La gente se mete entre ceja y ceja que la vida es una carrera de cien metros planos.  La escuela, dime tú si no, es la madre de semejante puesta en escena. Pero la verdad sea dicha: mientras más procuramos velocidad, menos aplausos por cada gota de sudor.

Tengo un pariente que para la familia es el vivo ejemplo de lo que supone ser la oveja negra. Un fracasado por todos los costados. Y yo, que alguna vez he sido tildado como mínimo de bicho raro, lo cierto es que celebro sus victorias como si fuera un jonronero en la final Caracas-Magallanes. Pedro Julio Alicio, alias Renacuajo, es el último refresquito del desierto.

Hay quienes tienen como punto de fuga en sus horizontes vivenciales llegar nada menos que a la Luna. Apuntan alto. Andan dispuestos a meterse el mundo en el bolsillo, incluyendo oro a mansalva, chicas de todos los pelajes, placeres sin medida ni fin. Total, ganar la apuesta que todos creen preciso hacer cuando despunta la adultez. Pero Pedro Julio Alicio, alias Renacuajo, dio por sentado que su objetivo es otro. Sus victorias son prendas cotidianas echadas a las alcantarillas por media humanidad, porque para él acertar, lo que se dice vencer la contienda por llegar a la cumbre le saca la lengua a los flashes, al tintineo de copas, a la primera página en el diario poniendo cara de autosuficiencia y mira este perfil etrusco que no es concha de ajo, como si Dios mismo te invitara a unas cervezas dándote a la vez palmaditas en la espalda.
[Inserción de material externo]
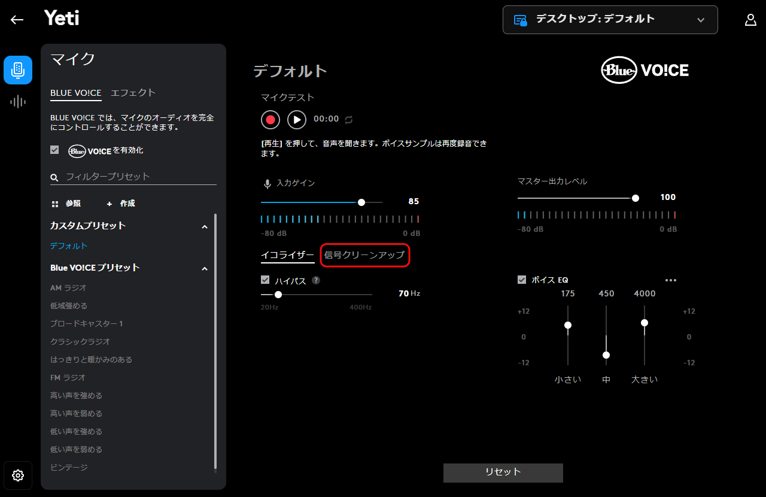The width and height of the screenshot is (766, 497).
Task: Toggle the loop playback icon
Action: coord(349,119)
Pedro Julio Alicio, Renacuajo para amigos y enemigos, tiene ojos en los poros, ve en las sombras que a pleno mediodía hacen de las suyas en cualquier esquina. Tengo por seguro que la película que lleva a cabo echa mano de trucos diferentes y vende una trama requetecompleja, de modo que seguirle la corriente cuesta una viruta de la cara, es decir, involucra haceres que para qué te cuento, total, si de todas formas lo vas a mandar a los infiernos.
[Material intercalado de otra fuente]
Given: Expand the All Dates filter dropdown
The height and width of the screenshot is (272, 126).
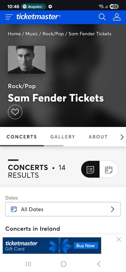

Existen individuos que se pasan la existencia buscando el Vellocino de Oro, el Santo Grial y demás ocurrencias por el estilo. Yo creo, con mi batracio pariente, que es más complicado hallar la insignificancia, en esencia porque revolotea en rincones llenos de ruido y de gente, expuesta a la claridad de un día soleado.
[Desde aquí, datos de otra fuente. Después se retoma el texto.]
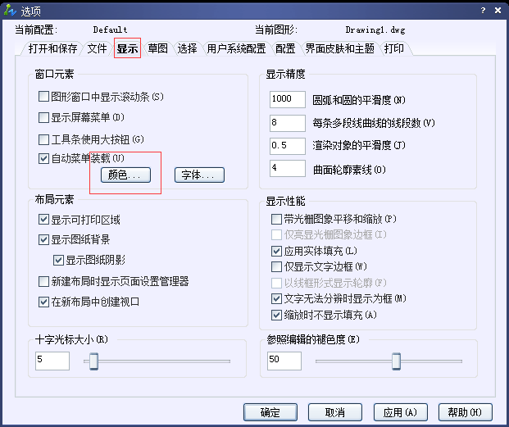Click the 参照编辑的褪色度 slider handle
This screenshot has height=427, width=509.
(396, 361)
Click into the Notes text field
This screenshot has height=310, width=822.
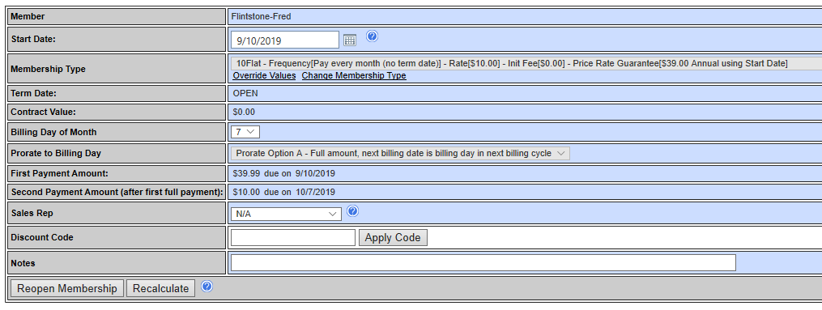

Pedro Julio Alicio, un apestado con todas sus letras según los entendidos, asoma ahora en el lomo las más apetecibles cicatrices del toma y dame que implican mil andaduras por el mundo. Es un buscador, qué duda cabe, y lo mejor es que supera con largueza, casi en tono de señalamiento y burla, a cualquiera de nosotros por la razón sencilla de que al buscar siempre encuentra: el bueno para nada termina por hallar a cada instante. Si eso no es un triunfo por donde lo mires, entonces cuéntame una de vaqueros. Dime tú si no.